The King’s Theatre Edinburgh in Leven Street hosts back stage tours of this wonderful theatre every month (their sister The Festival Theatre does the same), and if you ever wondered what goes on behind the stage at a working theatre then this tour (you have to pre-book) is for you.
This tour takes you to all levels of the theatre’s public space – from up in the gods in the upper circle to down into the stalls. You also get the chance to go behind the scenes and see just how much space is required in a theatre to put on the production that you see on stage. Depending on the company behind any production performing at the theatre you might also get the chance to stand on stage and look out at where you normally sit. Today we all got that chance as the company behind the current production “Breakfast at Tiffany’s” were happy for us all to be on stage, but with strict instructions that no photographs were taken of their set.
We also got the chance to go underneath the stage and see for ourselves the original Edwardian machinery that still works and raises or lowers the orchestra pit. Unfortunately, we are no longer able to see the stream that still runs underneath this theatre. The stream is here because the theatre was built on the site of a distillery, and paintings and photographs still exist of this distillery and the shops that once made up this space.

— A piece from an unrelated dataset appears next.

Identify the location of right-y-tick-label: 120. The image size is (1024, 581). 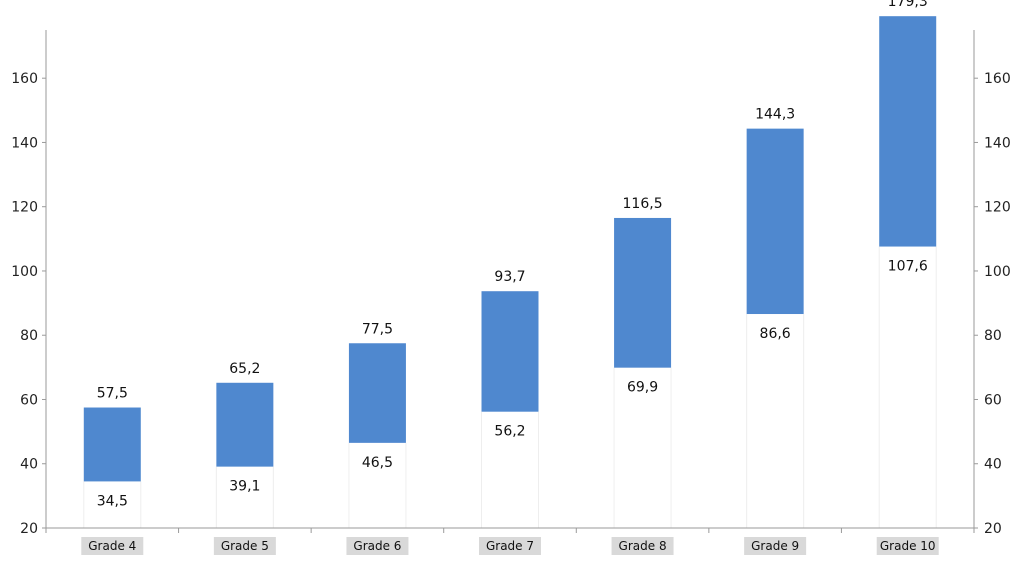
(998, 208).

Even if you have no interest in theatre, this building itself is worth going onto the tour to see as it still retains its classic art nouveau interior, and as you walk round this wonderful building you are given a brief introduction to its history.
The King’s Theatre took only a year to build and was opened in 1906. Underneath the foundation stone laid by Andrew Carnegie there is a time capsule from this date that has yet never been opened. After an early change of ownership the theatre was owned for many years by members of The Cruikshank family until it was taken over in the 1950s by the old Edinburgh Corporation until it became part of “Festival Theatres Trust” along with the Festival Theatre. During the 1950s the building underwent major interior re-construction and the current seating for just over 1,300 is nearly half of its original capacity.

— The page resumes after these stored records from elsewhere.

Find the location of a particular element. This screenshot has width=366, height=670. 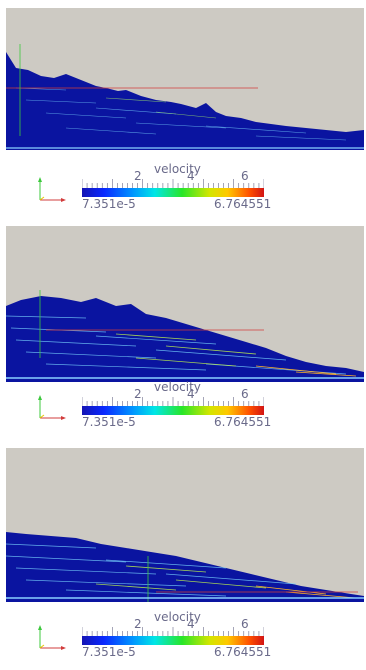

color-legend-3: velocity 2 4 6 7.351e-5 6.764551 is located at coordinates (183, 640).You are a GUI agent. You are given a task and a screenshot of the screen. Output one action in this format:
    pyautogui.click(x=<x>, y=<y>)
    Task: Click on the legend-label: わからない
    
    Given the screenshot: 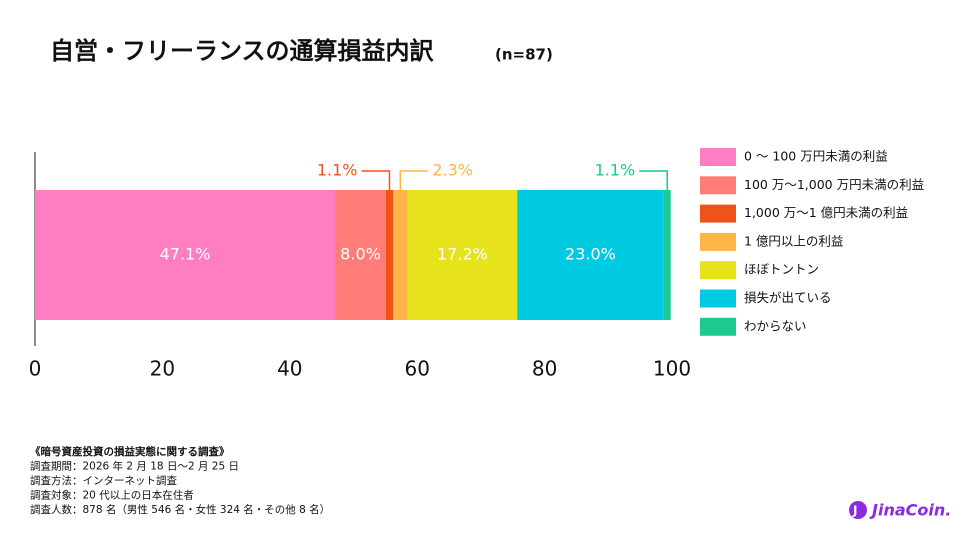 What is the action you would take?
    pyautogui.click(x=776, y=326)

This classic building was designed by James Davidson of Coatbridge with interior design by Kirkcaldy architect J D Swanson. Unfortunately many records of the building were not kept at the time, but it is possible that the wonderful stained glass panels of the doors and bar on the first floor were by Stephen Adam of Glasgow. Taking modern centre piece now though is the wonderful art on the theatres interior dome designed and painted by artist and playwright John Byrne (and a small team) in 2013.
The King’s Theatre has been a much loved part of Edinburgh life for over 100 years and not for nothing is still affectionately called by some people “The Grand Old Lady of Leven Street”.
Backstage tours normally take place on the first Saturday of each month, at 10.30am, and cost £7.50 including tea/coffee and biscuits at the end of the tour. Bespoke tours for groups of up to 25 people can also be arranged.